Hybrid discs are a failure; discs won't play and cause confusion



An attempt to create a disc that plays in any CD or DVD-player
has resulted in a failure according to an international working
group, a consortium of fifteen members of the DVD Forum.


The group came to the conclusion that the Multi Format hybrid
discs, pressed by Warner, simply cannot be played properly by existing
players and would cause severe confusion in the market:


In an attempt to produce one disc that does it all, experimental
Multi Format hybrid discs were pressed by Warner. The discs have a CD
layer of the usual thickness, 1.2 millimetres, and a DVD layer halfway
down at 0.6 mm. The two layers are separated by a semi-reflective film,
which lets infra-red laser light through to the CD layer but reflects the
red laser light used to read DVDs.


The problem is that existing DVD players,
which are designed to play both DVDs and CDs, get confused when faced with
the hybrid disc. Half the DVD-Audio players used in the tests incorrectly
played the Multi Format discs as simple CDs, and a quarter of them either
refused to play at all or gave random results. And nearly two-thirds of
the DVD-Video players incorrectly played the hybrids as CDs; and a fifth
of the players refused or worked randomly.

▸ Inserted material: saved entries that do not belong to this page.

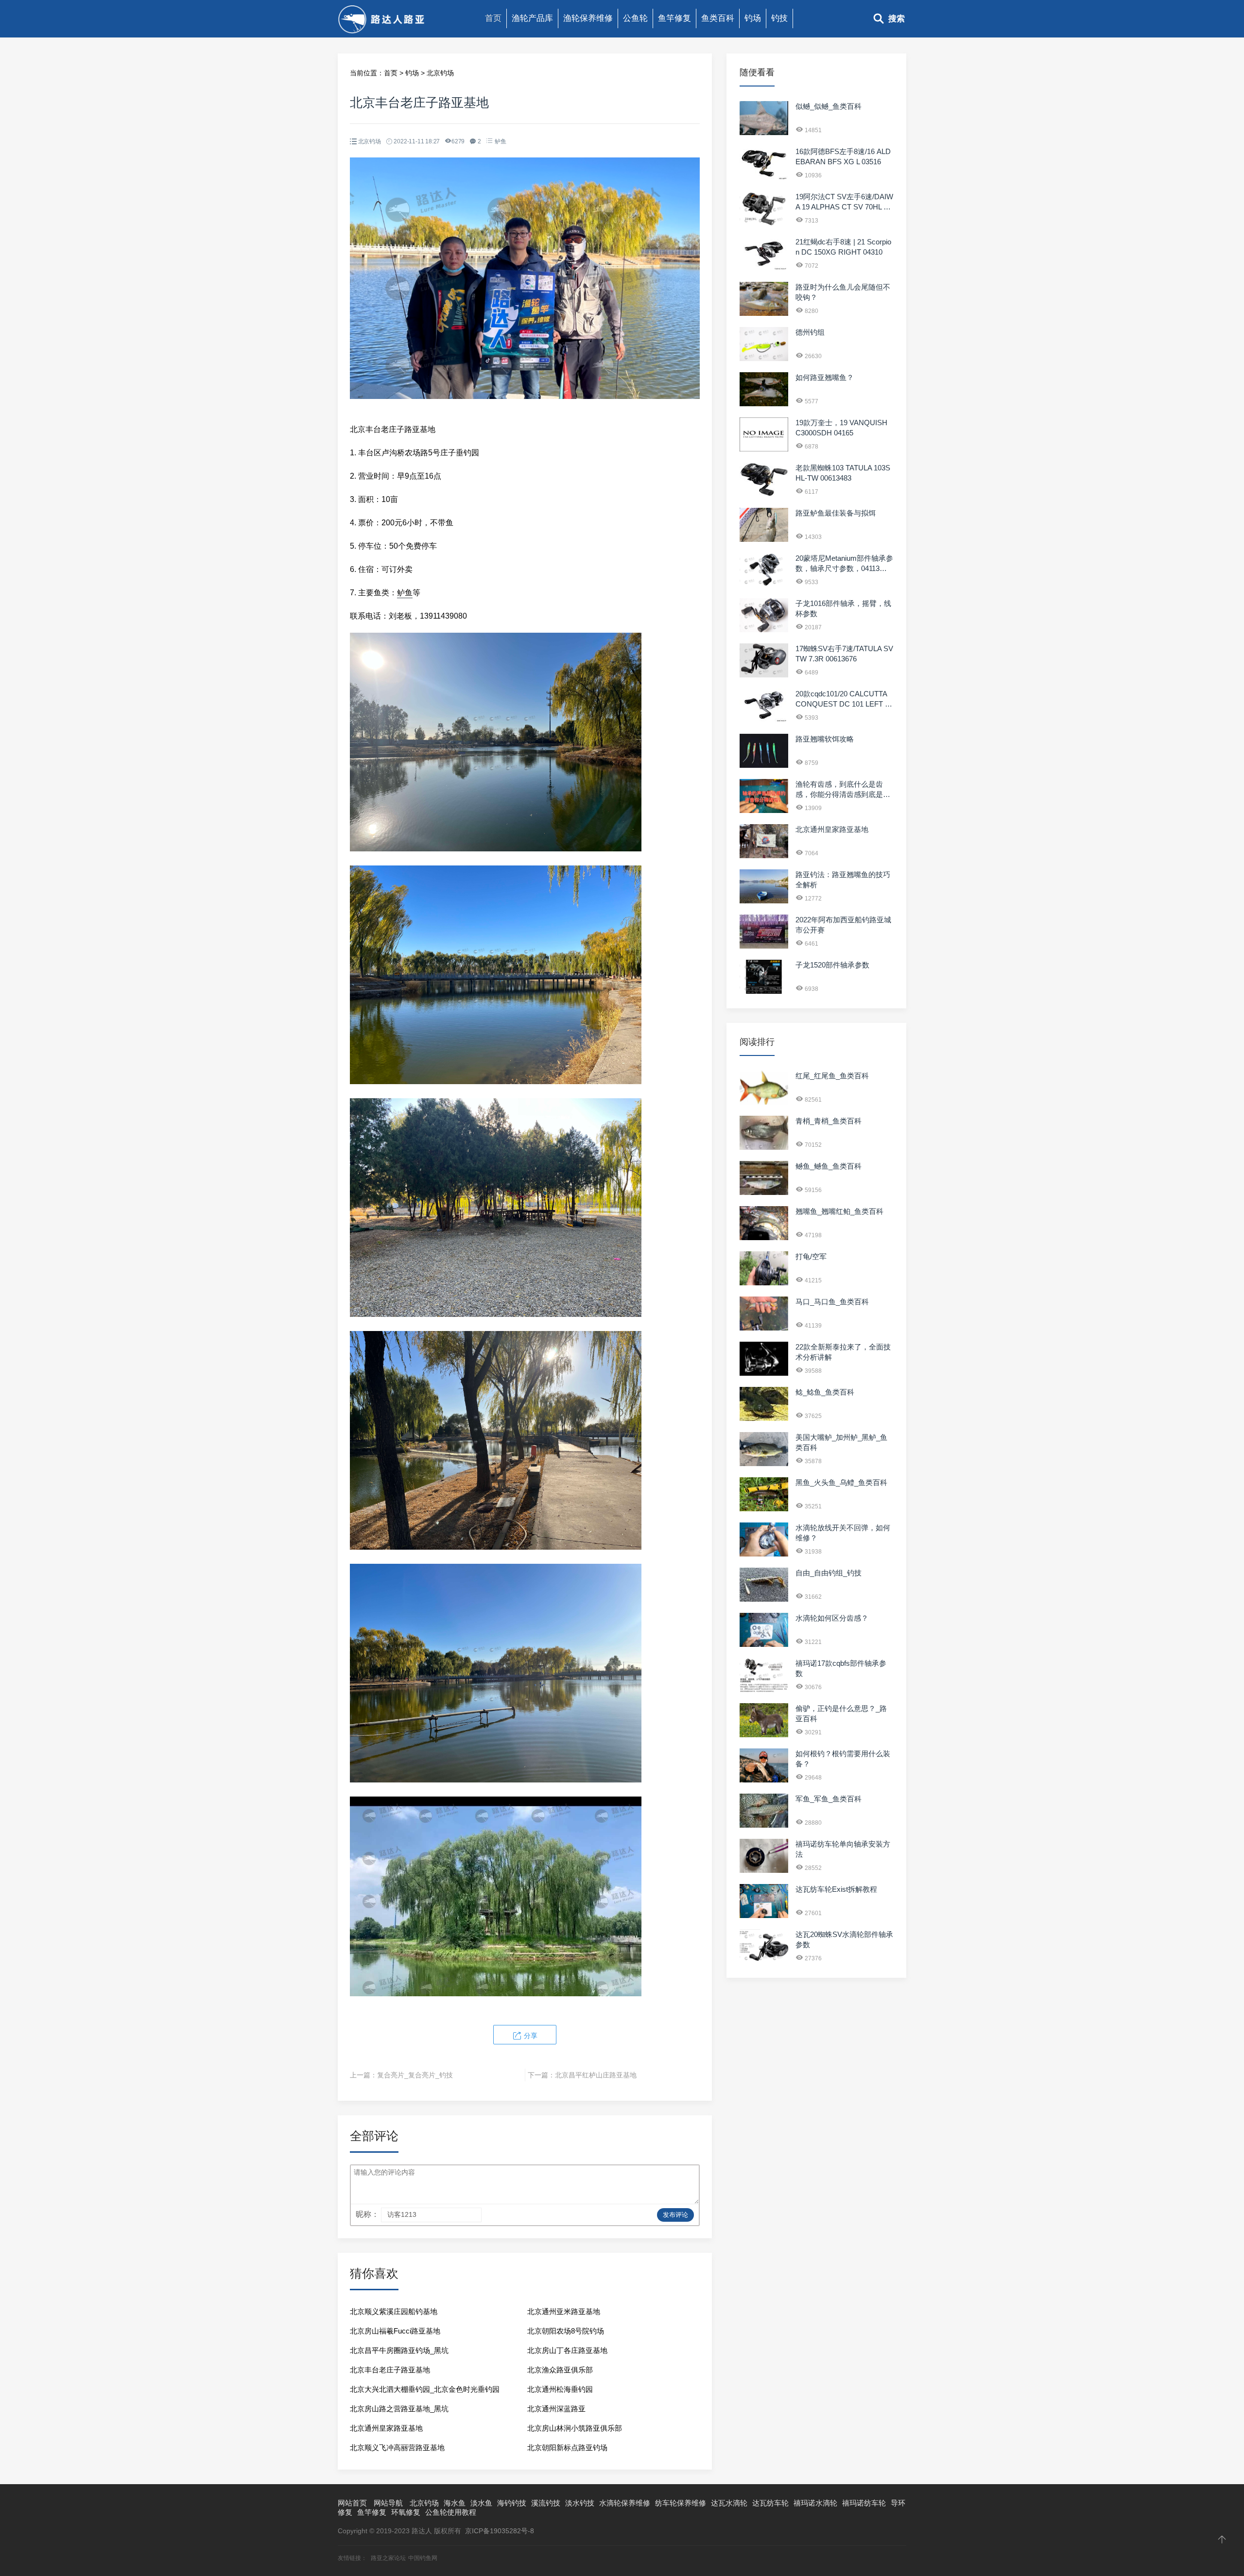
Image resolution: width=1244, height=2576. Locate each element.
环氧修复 (405, 2512)
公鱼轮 (635, 18)
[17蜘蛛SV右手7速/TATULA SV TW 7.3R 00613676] (764, 675)
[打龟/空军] (764, 1283)
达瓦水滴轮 (729, 2503)
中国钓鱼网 (422, 2558)
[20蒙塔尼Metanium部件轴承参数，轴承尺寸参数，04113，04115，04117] (764, 584)
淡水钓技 (579, 2503)
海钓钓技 (511, 2503)
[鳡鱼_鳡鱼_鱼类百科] (764, 1192)
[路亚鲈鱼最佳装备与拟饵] (764, 539)
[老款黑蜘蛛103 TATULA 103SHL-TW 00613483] (764, 494)
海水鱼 (455, 2503)
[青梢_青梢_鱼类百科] (764, 1147)
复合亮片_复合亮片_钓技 (415, 2075)
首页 (493, 18)
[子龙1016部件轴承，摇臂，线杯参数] (764, 630)
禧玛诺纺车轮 (864, 2503)
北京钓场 (440, 73)
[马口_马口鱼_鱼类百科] (764, 1328)
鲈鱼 (500, 141)
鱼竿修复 (674, 18)
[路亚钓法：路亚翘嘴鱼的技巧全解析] (764, 901)
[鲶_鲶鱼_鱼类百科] (764, 1418)
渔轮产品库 (532, 18)
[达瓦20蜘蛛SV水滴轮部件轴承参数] (764, 1961)
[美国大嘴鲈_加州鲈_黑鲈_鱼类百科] (764, 1464)
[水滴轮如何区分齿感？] (764, 1644)
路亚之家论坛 (388, 2558)
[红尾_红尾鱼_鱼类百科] (764, 1102)
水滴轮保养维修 (624, 2503)
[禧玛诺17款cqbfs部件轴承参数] (764, 1690)
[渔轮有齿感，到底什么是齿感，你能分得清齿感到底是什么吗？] (764, 810)
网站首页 (352, 2503)
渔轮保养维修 (588, 18)
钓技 (779, 18)
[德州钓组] (764, 359)
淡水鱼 (481, 2503)
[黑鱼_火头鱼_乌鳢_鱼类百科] (764, 1509)
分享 (529, 2036)
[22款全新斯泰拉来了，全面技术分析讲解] (764, 1373)
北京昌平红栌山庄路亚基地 (596, 2075)
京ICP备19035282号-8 (499, 2531)
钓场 (752, 18)
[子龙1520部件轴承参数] (764, 991)
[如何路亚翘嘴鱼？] (764, 404)
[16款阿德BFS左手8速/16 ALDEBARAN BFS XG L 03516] (764, 178)
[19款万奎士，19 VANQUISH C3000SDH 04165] (764, 449)
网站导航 (388, 2503)
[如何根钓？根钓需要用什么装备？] (764, 1780)
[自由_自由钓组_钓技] (764, 1599)
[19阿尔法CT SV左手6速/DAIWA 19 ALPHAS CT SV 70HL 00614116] (764, 223)
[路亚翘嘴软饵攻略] (764, 765)
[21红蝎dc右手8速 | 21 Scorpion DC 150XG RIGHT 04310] (764, 268)
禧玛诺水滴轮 (815, 2503)
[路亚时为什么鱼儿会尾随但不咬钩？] (764, 313)
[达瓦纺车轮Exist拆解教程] (764, 1915)
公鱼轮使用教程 (450, 2512)
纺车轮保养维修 (680, 2503)
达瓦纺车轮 (770, 2503)
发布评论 (675, 2214)
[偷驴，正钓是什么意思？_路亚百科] (764, 1735)
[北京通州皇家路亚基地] (764, 856)
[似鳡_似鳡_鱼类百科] (764, 133)
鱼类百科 (717, 18)
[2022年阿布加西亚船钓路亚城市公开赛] (764, 946)
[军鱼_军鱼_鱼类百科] (764, 1825)
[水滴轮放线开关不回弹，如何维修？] (764, 1554)
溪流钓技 (545, 2503)
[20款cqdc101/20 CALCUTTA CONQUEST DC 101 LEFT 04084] (764, 720)
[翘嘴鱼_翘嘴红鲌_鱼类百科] (764, 1238)
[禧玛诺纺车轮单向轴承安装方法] (764, 1870)
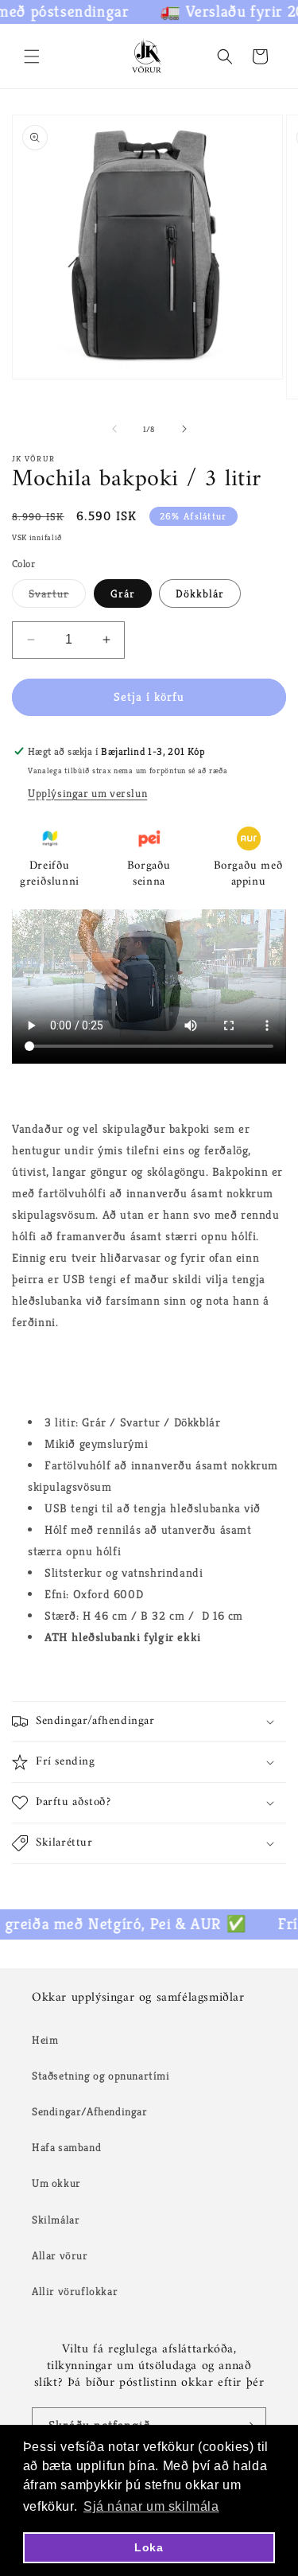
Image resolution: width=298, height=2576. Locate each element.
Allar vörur (60, 2255)
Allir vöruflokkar (75, 2291)
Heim (45, 2040)
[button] (31, 56)
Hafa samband (66, 2147)
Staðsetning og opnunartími (101, 2075)
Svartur (57, 597)
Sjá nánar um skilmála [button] (151, 2506)
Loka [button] (148, 2547)
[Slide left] (114, 428)
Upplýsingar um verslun (87, 793)
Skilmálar (55, 2219)
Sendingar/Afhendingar (90, 2111)
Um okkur (56, 2183)
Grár (122, 593)
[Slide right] (184, 428)
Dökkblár (200, 593)
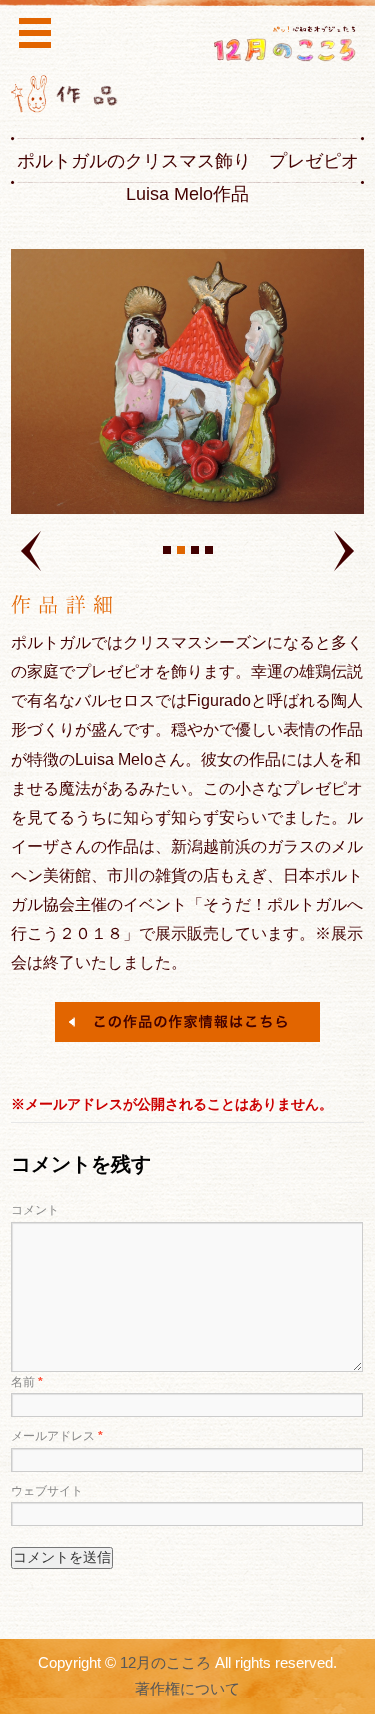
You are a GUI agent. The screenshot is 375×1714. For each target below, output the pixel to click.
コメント (35, 1210)
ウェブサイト (47, 1491)
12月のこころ (165, 1663)
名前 (27, 1382)
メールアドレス (57, 1436)
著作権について (187, 1689)
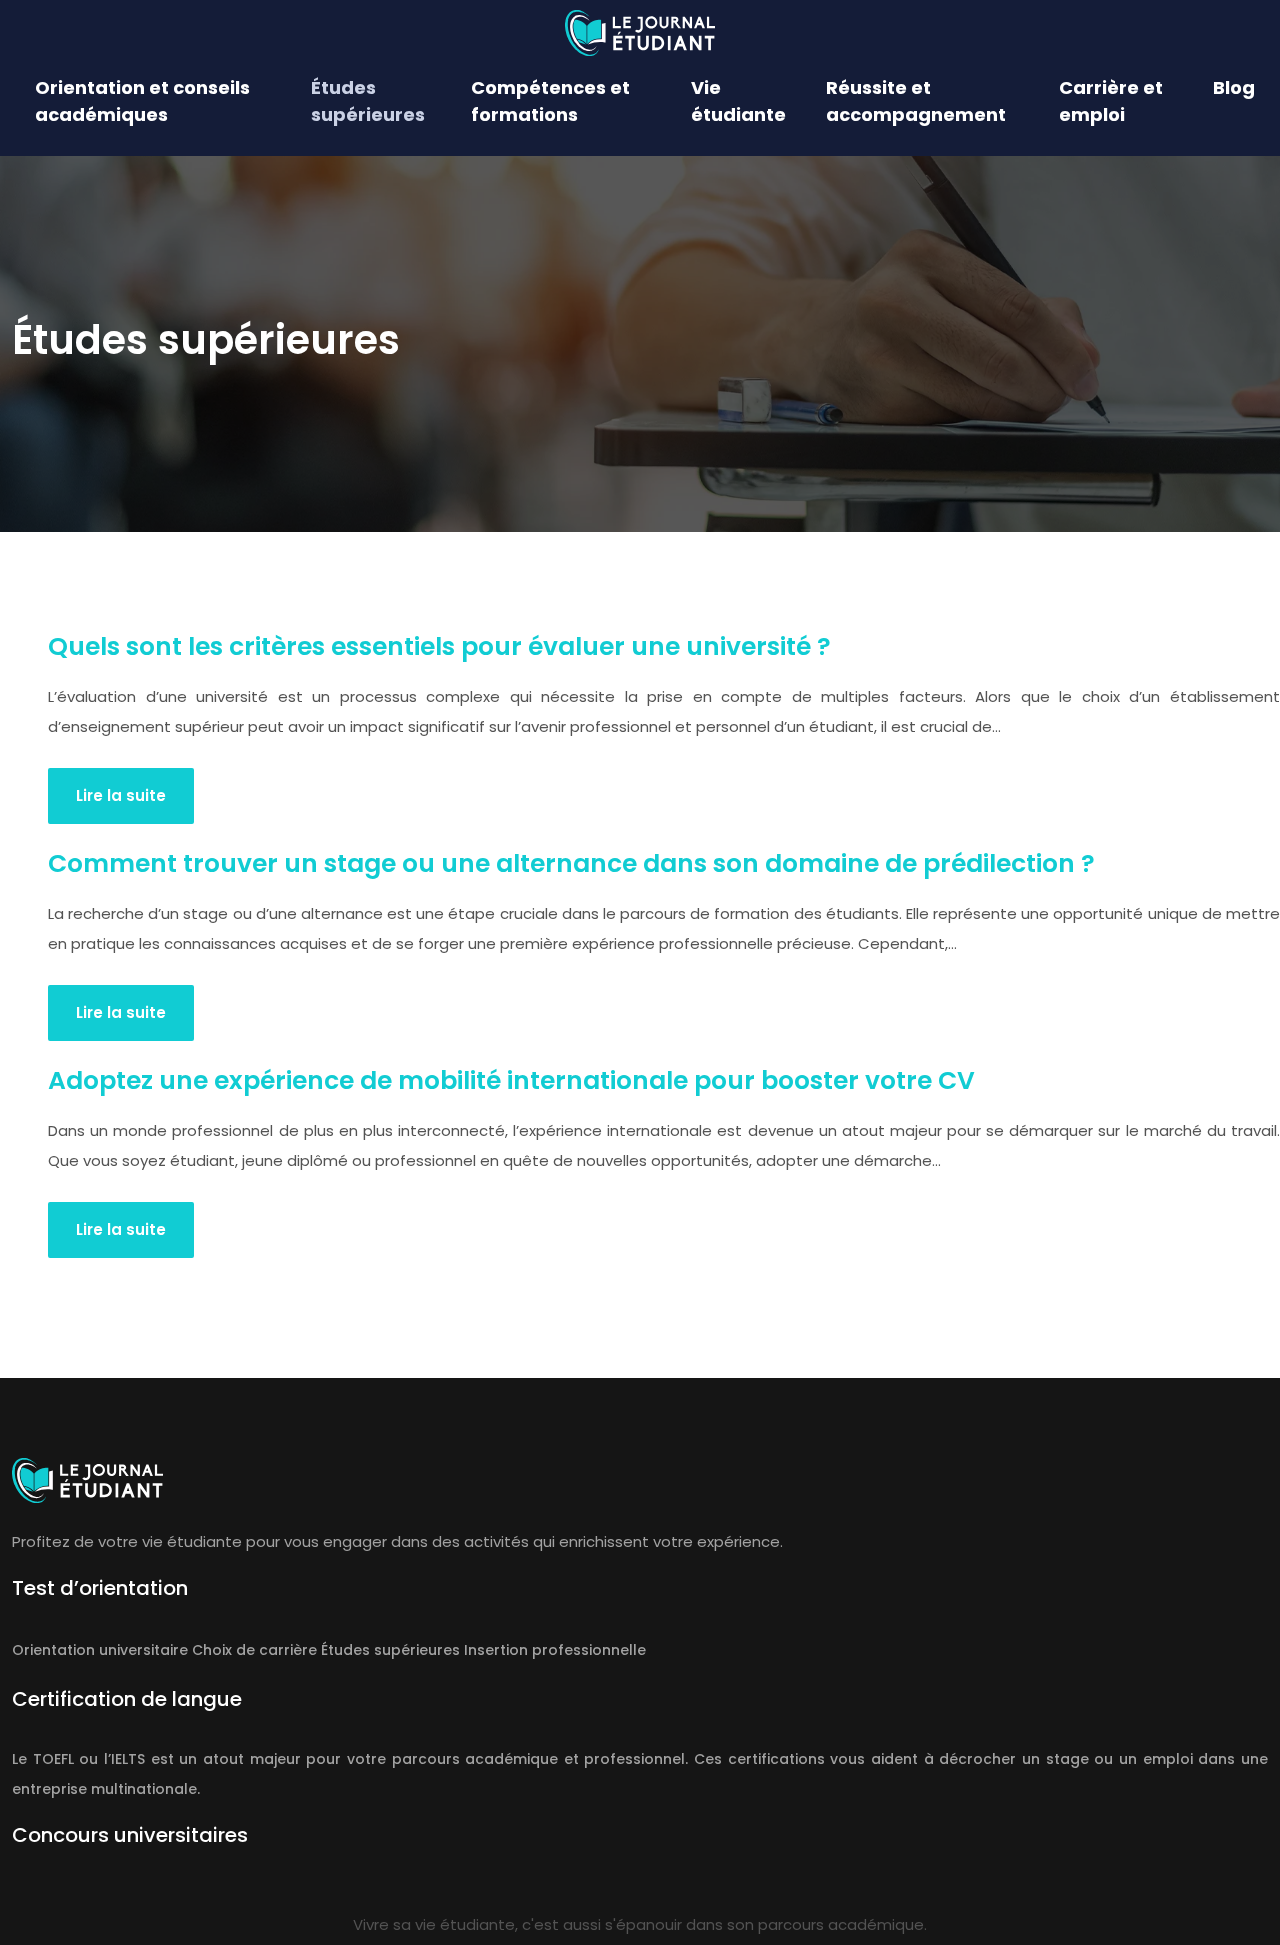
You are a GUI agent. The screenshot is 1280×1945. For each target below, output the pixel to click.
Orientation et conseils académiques (142, 101)
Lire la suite (121, 795)
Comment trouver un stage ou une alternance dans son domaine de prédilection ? (571, 863)
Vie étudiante (738, 101)
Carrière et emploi (1111, 101)
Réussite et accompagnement (916, 101)
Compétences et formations (550, 101)
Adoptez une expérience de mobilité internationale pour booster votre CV (511, 1080)
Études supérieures (368, 101)
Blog (1234, 87)
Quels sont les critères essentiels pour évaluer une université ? (439, 646)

The collaborating companies are now trying a different
kind of hybrid, which bonds two different discs back-to-back. This gives a
double-sided disc with a CD layer on one side and a DVD layer on the
other.


However, this creates a different problem. The CD and
DVD standards set a thickness tolerance of -0.1 mm and +0.3 mm, meaning
the double-sided disc may be too thick to fit in some players. Making the
layers thinner might appear to be a solution, but this can spoil playback
as the transparent part of the disc plays a role in focusing the laser
that reads the data.


For now you can be sure that manufacturers will continue to
develop new hybrid discs. They offer an opportunity to get rid of all the
different standards (CD/DVD-video/DVD-audio) and a possibility to increase
overall (sound) quality of the media.